▸ GOAL OF THE EXERCISE
Transcribe the records below exactly.

▸ SUPPLIED INFORMATION
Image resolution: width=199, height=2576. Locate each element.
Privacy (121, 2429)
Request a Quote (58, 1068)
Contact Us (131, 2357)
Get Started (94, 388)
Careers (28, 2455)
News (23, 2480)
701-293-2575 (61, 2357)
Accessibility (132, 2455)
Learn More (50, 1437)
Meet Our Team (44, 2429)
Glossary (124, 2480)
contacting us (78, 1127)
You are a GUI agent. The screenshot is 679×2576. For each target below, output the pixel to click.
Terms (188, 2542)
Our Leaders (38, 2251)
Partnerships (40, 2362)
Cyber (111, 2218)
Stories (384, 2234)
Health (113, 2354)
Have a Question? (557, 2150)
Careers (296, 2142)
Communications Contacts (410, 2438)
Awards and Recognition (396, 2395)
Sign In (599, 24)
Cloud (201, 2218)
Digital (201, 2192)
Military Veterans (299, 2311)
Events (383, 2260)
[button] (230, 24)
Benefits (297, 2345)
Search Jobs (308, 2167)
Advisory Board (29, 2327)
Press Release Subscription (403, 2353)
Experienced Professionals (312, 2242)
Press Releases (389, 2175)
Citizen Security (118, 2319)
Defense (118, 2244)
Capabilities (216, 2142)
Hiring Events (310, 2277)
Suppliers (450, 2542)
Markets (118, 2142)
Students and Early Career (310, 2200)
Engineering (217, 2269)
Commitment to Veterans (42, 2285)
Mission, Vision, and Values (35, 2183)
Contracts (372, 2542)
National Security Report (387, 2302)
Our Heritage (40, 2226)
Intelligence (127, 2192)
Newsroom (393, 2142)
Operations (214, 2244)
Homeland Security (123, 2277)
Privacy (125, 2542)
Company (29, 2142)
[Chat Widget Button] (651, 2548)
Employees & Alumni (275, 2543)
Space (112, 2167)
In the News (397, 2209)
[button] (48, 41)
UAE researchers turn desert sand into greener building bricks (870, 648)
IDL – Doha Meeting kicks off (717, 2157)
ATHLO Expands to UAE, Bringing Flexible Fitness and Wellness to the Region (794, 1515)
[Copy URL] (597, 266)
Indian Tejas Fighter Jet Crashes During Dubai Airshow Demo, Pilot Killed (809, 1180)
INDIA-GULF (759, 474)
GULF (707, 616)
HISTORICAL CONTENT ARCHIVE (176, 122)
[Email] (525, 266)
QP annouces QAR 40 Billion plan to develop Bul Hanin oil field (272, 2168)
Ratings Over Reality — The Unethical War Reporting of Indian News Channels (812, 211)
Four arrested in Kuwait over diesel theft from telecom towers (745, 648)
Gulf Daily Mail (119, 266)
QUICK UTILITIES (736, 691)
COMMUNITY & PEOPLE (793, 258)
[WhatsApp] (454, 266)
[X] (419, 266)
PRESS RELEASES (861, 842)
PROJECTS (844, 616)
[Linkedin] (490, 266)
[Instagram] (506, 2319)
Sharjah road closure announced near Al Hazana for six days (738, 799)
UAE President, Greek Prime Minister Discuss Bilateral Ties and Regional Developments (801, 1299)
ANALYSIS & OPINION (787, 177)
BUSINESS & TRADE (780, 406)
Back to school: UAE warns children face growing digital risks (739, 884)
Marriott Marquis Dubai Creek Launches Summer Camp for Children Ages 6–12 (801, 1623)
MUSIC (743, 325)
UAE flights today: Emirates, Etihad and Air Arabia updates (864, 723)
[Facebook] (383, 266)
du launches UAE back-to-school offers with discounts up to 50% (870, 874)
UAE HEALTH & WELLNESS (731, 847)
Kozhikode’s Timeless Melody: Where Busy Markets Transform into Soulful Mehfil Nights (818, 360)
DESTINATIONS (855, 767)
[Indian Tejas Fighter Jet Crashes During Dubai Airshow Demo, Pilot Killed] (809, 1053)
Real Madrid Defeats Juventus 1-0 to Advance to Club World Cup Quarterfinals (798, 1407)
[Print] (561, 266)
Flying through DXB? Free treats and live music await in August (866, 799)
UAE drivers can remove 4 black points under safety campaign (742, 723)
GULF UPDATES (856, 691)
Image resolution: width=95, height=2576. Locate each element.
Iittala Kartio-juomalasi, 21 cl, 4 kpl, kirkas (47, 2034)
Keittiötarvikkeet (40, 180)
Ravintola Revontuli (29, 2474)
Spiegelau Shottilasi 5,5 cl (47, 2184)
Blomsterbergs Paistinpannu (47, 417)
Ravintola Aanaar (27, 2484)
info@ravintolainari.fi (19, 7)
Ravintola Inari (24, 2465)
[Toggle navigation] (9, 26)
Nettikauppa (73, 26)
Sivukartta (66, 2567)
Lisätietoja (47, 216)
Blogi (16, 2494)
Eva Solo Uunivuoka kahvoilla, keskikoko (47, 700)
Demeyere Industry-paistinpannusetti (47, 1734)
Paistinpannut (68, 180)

▸ REPLY
Image resolution: width=199, height=2576. Locate each element.
Privacy (121, 2429)
Request a Quote (58, 1068)
Contact Us (131, 2357)
Get Started (94, 388)
Careers (28, 2455)
News (23, 2480)
701-293-2575 (61, 2357)
Accessibility (132, 2455)
Learn More (50, 1437)
Meet Our Team (44, 2429)
Glossary (124, 2480)
contacting us (78, 1127)
You are a GUI agent. The screenshot is 679×2576. For each target below, output the pixel to click.
Terms (188, 2542)
Our Leaders (38, 2251)
Partnerships (40, 2362)
Cyber (111, 2218)
Stories (384, 2234)
Health (113, 2354)
Have a Question? (557, 2150)
Careers (296, 2142)
Communications Contacts (410, 2438)
Awards and Recognition (396, 2395)
Sign In (599, 24)
Cloud (201, 2218)
Digital (201, 2192)
Military Veterans (299, 2311)
Events (383, 2260)
[button] (230, 24)
Benefits (297, 2345)
Search Jobs (308, 2167)
Advisory Board (29, 2327)
Press Release Subscription (403, 2353)
Experienced Professionals (312, 2242)
Press Releases (389, 2175)
Citizen Security (118, 2319)
Defense (118, 2244)
Capabilities (216, 2142)
Hiring Events (310, 2277)
Suppliers (450, 2542)
Markets (118, 2142)
Students and Early Career (310, 2200)
Engineering (217, 2269)
Commitment to Veterans (42, 2285)
Mission, Vision, and Values (35, 2183)
Contracts (372, 2542)
National Security Report (387, 2302)
Our Heritage (40, 2226)
Intelligence (127, 2192)
Newsroom (393, 2142)
Operations (214, 2244)
Homeland Security (123, 2277)
Privacy (125, 2542)
Company (29, 2142)
[Chat Widget Button] (651, 2548)
Employees & Alumni (275, 2543)
Space (112, 2167)
In the News (397, 2209)
[button] (48, 41)
UAE researchers turn desert sand into greener building bricks (870, 648)
IDL – Doha Meeting kicks off (717, 2157)
ATHLO Expands to UAE, Bringing Flexible Fitness and Wellness to the Region (794, 1515)
[Copy URL] (597, 266)
Indian Tejas Fighter Jet Crashes During Dubai Airshow Demo, Pilot Killed (809, 1180)
INDIA-GULF (759, 474)
GULF (707, 616)
HISTORICAL CONTENT ARCHIVE (176, 122)
[Email] (525, 266)
QP annouces QAR 40 Billion plan to develop Bul Hanin oil field (272, 2168)
Ratings Over Reality — The Unethical War Reporting of Indian News Channels (812, 211)
Four arrested in Kuwait over diesel theft from telecom towers (745, 648)
Gulf Daily Mail (119, 266)
QUICK UTILITIES (736, 691)
COMMUNITY & PEOPLE (793, 258)
[WhatsApp] (454, 266)
[X] (419, 266)
PRESS RELEASES (861, 842)
PROJECTS (844, 616)
[Linkedin] (490, 266)
[Instagram] (506, 2319)
Sharjah road closure announced near Al Hazana for six days (738, 799)
UAE President, Greek Prime Minister Discuss Bilateral Ties and Regional Developments (801, 1299)
ANALYSIS & OPINION (787, 177)
BUSINESS & TRADE (780, 406)
Back to school: UAE warns children face growing digital risks (739, 884)
Marriott Marquis Dubai Creek Launches Summer Camp for Children Ages 6–12 (801, 1623)
MUSIC (743, 325)
UAE flights today: Emirates, Etihad and Air Arabia updates (864, 723)
[Facebook] (383, 266)
du launches UAE back-to-school offers with discounts up to 50% (870, 874)
UAE HEALTH & WELLNESS (731, 847)
Kozhikode’s Timeless Melody: Where Busy Markets Transform into Soulful Mehfil Nights (818, 360)
DESTINATIONS (855, 767)
[Indian Tejas Fighter Jet Crashes During Dubai Airshow Demo, Pilot Killed] (809, 1053)
Real Madrid Defeats Juventus 1-0 to Advance to Club World Cup Quarterfinals (798, 1407)
[Print] (561, 266)
Flying through DXB? Free treats and live music await in August (866, 799)
UAE drivers can remove 4 black points under safety campaign (742, 723)
GULF UPDATES (856, 691)
Image resolution: width=95, height=2576. Locate each element.
Iittala Kartio-juomalasi, 21 cl, 4 kpl, kirkas (47, 2034)
Keittiötarvikkeet (40, 180)
Ravintola Revontuli (29, 2474)
Spiegelau Shottilasi 5,5 cl (47, 2184)
Blomsterbergs Paistinpannu (47, 417)
Ravintola Aanaar (27, 2484)
info@ravintolainari.fi (19, 7)
Ravintola Inari (24, 2465)
[Toggle navigation] (9, 26)
Nettikauppa (73, 26)
Sivukartta (66, 2567)
Lisätietoja (47, 216)
Blogi (16, 2494)
Eva Solo Uunivuoka kahvoilla, keskikoko (47, 700)
Demeyere Industry-paistinpannusetti (47, 1734)
Paistinpannut (68, 180)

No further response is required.